Las largas filas en la garita de San Ysidro están desalentando a los turistas que ingresan a México. Los visitantes deben esperar hasta cuatro horas para cruzar, lo que ha generado preocupación entre empresarios locales, especialmente en la avenida Revolución y la Plaza Santa Cecilia, en Tijuana.
Desde abril, la llegada de turistas asiáticos ha comenzado, pero se teme que el aumento de las demoras en los cruces afecte negativamente las ventas de este año en comparación con el anterior. La cancelación de tours y la insatisfacción de los guías turísticos también destacan la situación tensa en la frontera.

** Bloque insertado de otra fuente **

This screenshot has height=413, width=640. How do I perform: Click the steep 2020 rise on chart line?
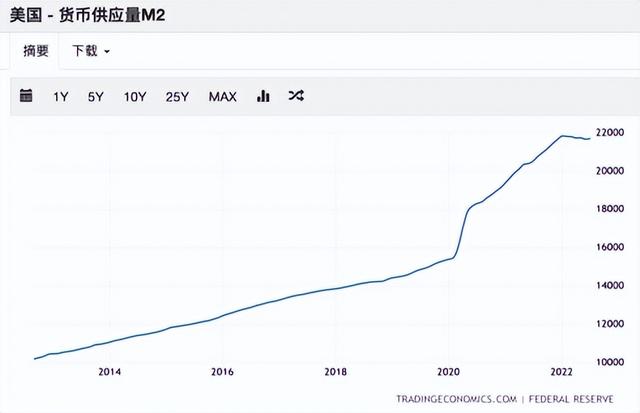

Martín Muñoz, presidente del Clúster Gastro Turístico de Baja California, subrayó la necesidad de herramientas digitales para facilitar el cruce, en especial durante los días festivos en Estados Unidos, cuando las demoras se agudizan. Aunque los controles son esenciales para la seguridad nacional, la lentitud está dañando la economía local.
La situación es crítica, ya que la industria turística no solo depende de turistas, sino también de sus propinas. Afecta a múltiples sectores, incluyendo los servicios de salud y el sector inmobiliario. En una reciente reunión, las autoridades federales prometieron mejorar el proceso de cruce al agregar más líneas de atención, lo que podría reducir el tiempo de espera significativamente.
Para muchos turistas asiáticos que llegan desde Los Ángeles, las largas esperas comprometen su itinerario. La experiencia se vuelve frustrante cuando los tiempos de cruce alteran sus planes, a menudo resultando en cancelaciones de último minuto, lo que repercute en las ganancias de restaurantes y comercios locales. La imagen de México se ve afectada cuando grupos deciden no cruzar debido a la situación en la frontera.